VIE POLITIQUE- OPINIONS ET POINTS DE
VUE- POLEMIQUE Med. HACHEMAOUI/Med. HARBI, OCTOBRE 2020Harbi:
un homme au parcours remarquable et connu (DR)
Dans
un article publié dans la revue “Société politiques comparées”, Mohammed
Hachemaoui s’adonne à son habituelle manie de se présenter comme le seul qui a
compris et en attaquant les autres, tous plus ou moins suspectés de reprendre
la “narration” du régime ou d’en être les “intellectuels organiques”. Dans ce
« texte diffamatoire », la cible privilégiée de Hachemaoui a été le
militant et l’historien, Mohamed Harbi, dont les travaux et le parcours
politiques sont connus qui se voit traiter de presque tous les noms. Voici la
réponse de l’historien aux diffamations de Mohammed Hachemaoui.
Lettre ouverte à Béatrice Hibou
Au sujet d’un texte diffamatoire de Mohammed Hachemaoui
Paris,
le 17 octobre 2020
Madame
et chère collègue,
J’ai
bien reçu votre courriel daté du 9 octobre 2020 accompagné de l’évaluation,
effectuée par le professeur Jean Leca, du texte litigieux de Mohammed
Hachemaoui intitulé « Algeria: From one Revolution to the Other? » et
paru dans le dernier numéro de la revue Sociétés
Politiques Comparées.
Tout
en reconnaissant les « très vives attaques » dont j’ai été l’objet,
Jean Leca estime néanmoins ne pas être convaincu du caractère diffamatoire des
propos tenus à mon encontre.
Je
considère plutôt que la revue que vous éditez se rend complice d’une opération
malveillante qui, sous couvert de science politique, cherche à me dénigrer et à
dénaturer mon itinéraire aux yeux d’un lectorat non initié aux problèmes de
l’Algérie.

=====

**Consignes de l'exercice:**
Répondez, s'il vous plaît, à ces questions sur l'extrait choisi.
(a) De quel jour est datée la lettre ouverte à Béatrice Hibou ?
(b) Qui a effectué l'évaluation jointe au courriel du 9 octobre 2020 ?
(c) Quel est le titre du texte de Mohammed Hachemaoui ?

**Données fournies:**

=====

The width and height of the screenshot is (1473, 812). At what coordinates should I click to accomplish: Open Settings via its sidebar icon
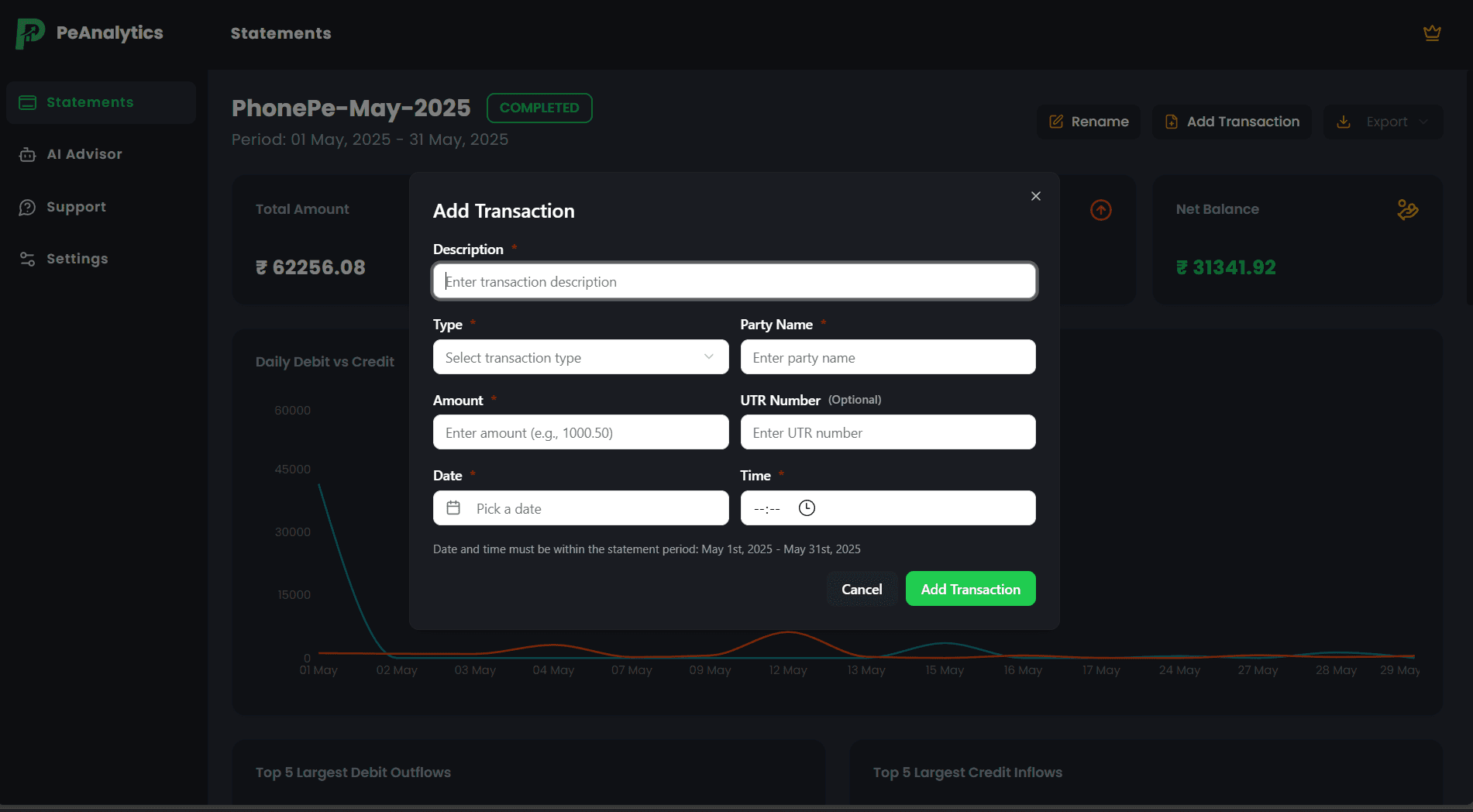[x=28, y=258]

=====

**Résultat de l'exercice:**
(a) Du 17 octobre 2020.
(b) Le professeur Jean Leca.
(c) « Algeria: From one Revolution to the Other? »